Records from a data collection
+ + + + +
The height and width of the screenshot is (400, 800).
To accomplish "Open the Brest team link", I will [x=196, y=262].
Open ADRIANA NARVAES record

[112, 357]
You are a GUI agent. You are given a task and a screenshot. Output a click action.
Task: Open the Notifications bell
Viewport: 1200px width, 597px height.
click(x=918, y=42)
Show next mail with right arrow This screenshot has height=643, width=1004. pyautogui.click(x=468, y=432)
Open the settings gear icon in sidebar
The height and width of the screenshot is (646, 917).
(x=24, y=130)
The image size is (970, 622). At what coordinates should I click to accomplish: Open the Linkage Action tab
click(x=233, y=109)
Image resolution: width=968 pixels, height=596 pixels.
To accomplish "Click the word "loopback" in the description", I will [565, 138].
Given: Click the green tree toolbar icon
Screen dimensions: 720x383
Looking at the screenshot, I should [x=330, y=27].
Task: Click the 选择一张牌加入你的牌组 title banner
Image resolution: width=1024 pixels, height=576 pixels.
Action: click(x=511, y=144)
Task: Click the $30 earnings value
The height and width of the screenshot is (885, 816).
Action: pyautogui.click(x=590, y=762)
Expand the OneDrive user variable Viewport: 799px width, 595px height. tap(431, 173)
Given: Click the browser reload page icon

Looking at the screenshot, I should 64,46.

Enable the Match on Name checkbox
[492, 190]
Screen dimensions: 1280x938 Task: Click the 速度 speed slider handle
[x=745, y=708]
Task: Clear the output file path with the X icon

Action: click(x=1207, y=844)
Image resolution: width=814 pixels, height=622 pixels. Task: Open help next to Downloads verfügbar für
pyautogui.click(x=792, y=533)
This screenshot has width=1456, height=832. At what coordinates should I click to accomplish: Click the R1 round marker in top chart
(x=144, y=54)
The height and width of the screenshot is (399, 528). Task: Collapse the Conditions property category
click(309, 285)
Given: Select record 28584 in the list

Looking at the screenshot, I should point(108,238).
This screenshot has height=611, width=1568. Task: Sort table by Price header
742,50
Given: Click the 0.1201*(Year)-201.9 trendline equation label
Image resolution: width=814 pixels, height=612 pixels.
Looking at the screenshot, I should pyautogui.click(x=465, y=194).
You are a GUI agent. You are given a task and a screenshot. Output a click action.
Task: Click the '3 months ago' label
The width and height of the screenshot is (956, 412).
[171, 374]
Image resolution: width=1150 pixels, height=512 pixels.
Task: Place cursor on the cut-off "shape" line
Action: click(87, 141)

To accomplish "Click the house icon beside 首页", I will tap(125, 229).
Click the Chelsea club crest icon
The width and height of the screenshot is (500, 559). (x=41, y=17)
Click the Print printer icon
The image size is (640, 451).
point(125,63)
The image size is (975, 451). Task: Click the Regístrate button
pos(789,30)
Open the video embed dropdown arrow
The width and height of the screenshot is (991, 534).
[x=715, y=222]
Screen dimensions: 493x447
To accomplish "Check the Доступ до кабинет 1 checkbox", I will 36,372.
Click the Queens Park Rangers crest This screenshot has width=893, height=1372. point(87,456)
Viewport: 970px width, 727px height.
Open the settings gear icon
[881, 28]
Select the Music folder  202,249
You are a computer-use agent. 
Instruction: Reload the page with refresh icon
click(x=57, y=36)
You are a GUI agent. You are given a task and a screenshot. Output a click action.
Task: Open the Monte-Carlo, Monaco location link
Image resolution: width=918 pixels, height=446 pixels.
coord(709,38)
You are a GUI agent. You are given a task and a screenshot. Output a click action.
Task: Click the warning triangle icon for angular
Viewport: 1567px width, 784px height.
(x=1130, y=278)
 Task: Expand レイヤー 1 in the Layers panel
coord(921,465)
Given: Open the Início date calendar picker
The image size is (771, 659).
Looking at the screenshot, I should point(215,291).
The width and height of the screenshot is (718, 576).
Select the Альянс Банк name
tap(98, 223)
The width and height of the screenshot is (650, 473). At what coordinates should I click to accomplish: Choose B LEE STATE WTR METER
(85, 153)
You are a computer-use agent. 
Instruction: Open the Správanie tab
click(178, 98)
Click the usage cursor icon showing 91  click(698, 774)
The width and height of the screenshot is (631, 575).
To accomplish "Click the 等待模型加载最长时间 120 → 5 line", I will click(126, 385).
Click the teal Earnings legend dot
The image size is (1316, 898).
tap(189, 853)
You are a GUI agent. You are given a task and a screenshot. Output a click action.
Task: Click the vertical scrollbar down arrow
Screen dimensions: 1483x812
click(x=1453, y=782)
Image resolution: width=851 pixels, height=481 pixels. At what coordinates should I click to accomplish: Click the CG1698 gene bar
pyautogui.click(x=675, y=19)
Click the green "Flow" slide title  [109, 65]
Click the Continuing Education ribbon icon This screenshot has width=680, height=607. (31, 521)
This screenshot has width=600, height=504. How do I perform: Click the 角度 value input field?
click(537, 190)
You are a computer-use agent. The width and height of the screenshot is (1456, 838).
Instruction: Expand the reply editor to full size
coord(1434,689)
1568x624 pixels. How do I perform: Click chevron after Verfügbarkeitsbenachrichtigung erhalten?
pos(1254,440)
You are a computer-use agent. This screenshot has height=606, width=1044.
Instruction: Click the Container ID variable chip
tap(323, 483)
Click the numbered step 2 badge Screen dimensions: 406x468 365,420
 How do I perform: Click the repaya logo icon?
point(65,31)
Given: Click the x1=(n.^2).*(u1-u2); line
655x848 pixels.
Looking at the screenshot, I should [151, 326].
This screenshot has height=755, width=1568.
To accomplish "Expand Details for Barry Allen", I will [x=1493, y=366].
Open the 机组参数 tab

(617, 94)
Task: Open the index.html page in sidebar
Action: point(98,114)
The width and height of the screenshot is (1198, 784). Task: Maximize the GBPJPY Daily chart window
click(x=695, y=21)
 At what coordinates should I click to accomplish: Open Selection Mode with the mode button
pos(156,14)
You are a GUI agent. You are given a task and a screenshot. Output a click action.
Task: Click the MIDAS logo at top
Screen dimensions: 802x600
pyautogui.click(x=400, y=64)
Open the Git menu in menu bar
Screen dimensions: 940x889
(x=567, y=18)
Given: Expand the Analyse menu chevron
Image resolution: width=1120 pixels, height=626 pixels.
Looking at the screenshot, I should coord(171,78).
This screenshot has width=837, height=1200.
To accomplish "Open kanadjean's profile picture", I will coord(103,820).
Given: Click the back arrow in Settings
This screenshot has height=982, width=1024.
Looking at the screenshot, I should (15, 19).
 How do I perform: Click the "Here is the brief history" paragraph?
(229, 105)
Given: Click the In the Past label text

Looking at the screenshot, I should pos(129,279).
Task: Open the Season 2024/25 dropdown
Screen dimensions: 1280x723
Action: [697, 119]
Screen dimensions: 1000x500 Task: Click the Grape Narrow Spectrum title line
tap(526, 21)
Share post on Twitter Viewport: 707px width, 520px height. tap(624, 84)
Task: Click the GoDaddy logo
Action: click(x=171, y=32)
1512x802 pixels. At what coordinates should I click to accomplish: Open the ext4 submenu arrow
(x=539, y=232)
+ + + + +
Report each line of the entries where the word "dropdown" occurs.

**EXERCISE SOLUTION**:
Open the video embed dropdown arrow
Task: Open the Season 2024/25 dropdown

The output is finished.